Please Give (R)
Happiness eludes four New Yorkers in the terrific 'Please Give.'
Well-intentioned people who don't quite know what to do with themselves are Nicole Holofcener's focus in the terrific Please Give, and once again the immensely talented filmmaker shows an unerring sense of the inner lives of people -- women in particular -- who can't figure out why they're not happy.
The film focuses on a quartet of drifting, discomfited New Yorkers. Kate and Alex (Catherine Keener and Oliver Platt) are prosperous parents of a teenager who sell furnishings they buy from the apartments of the dead (the job sounds more macabre than it really is, or at least this is what they tell themselves). They have also purchased the apartment next door from the elderly grandmother of Rebecca and Mary (Rebecca Hall and Amanda Peet) and are waiting -- quite patiently -- for the cranky old lady to die so they can remodel.
Kate and Alex have all the things we believe should make us happy: a comfortable partner, a smart kid, financial security. But they're dissatisfied. She constantly hands out money to street people. He embarks on an affair. Rebecca works and takes care of her grandmother without much thought to her uneventful life (she doesn't even bother to drive to see the leaves change, a running joke in the film but such a simple pleasure). Mary, embittered by a relationship gone sour, seems only to think about herself.
Holofcener (Friends With Money, Lovely & Amazing, Walking and Talking) is a master of character study, and she never resorts to overly dramatic scenarios to make the point that we're usually responsible for our discontent. But while Please Give is a film about conscience, it's also slyly funny, with piercing moments of insight and warmth.

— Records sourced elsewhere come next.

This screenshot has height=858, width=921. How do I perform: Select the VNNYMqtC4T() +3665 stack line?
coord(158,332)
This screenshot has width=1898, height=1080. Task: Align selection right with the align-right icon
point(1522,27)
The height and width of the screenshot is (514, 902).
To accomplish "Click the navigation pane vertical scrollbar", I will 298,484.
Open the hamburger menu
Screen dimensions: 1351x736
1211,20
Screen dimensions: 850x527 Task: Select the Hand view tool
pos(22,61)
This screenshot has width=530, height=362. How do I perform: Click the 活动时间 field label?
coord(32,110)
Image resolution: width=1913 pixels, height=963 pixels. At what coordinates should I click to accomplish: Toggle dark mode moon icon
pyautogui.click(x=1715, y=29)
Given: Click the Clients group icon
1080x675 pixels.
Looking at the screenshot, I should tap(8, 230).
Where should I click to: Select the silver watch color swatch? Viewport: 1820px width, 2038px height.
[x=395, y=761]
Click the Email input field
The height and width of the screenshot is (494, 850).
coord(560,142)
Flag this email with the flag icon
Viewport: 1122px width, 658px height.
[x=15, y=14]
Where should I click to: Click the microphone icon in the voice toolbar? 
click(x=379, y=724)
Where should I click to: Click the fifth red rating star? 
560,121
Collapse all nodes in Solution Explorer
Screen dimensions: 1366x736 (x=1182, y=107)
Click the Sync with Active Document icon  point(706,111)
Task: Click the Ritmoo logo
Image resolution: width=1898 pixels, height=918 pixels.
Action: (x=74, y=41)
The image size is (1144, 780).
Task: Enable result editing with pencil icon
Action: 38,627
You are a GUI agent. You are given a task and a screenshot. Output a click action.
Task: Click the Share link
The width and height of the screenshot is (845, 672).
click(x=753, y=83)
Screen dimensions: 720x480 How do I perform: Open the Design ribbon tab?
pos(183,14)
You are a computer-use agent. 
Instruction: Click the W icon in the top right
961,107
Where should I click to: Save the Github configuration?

The cast is uniformly spectacular, infusing the characters with nuance and complexity. Caustic Mary is more vulnerable than she lets on. Kate wants to help others but feels too much pity for them to be effective as a volunteer; she's as self-centered as the wayward Alex, who turns out to be shockingly sympathetic.
Throughout, Rebecca remains the film's moral center, and when she finally takes the leap to take care of herself, it's a sweet victory. As is Please Give itself.
Cast: Catherine Keener, Amanda Peet, Rebecca Hall, Oliver Platt.
Director-screenwriter: Nicole Holofcener.
Producer: Anthony Bregman.
A Sony Pictures Classics release. Running time: 90 minutes. Language, some sexual content, nudity. Playing at: In Miami-Dade: South Beach; in Broward: Gateway; in Palm Beach: Shadowood.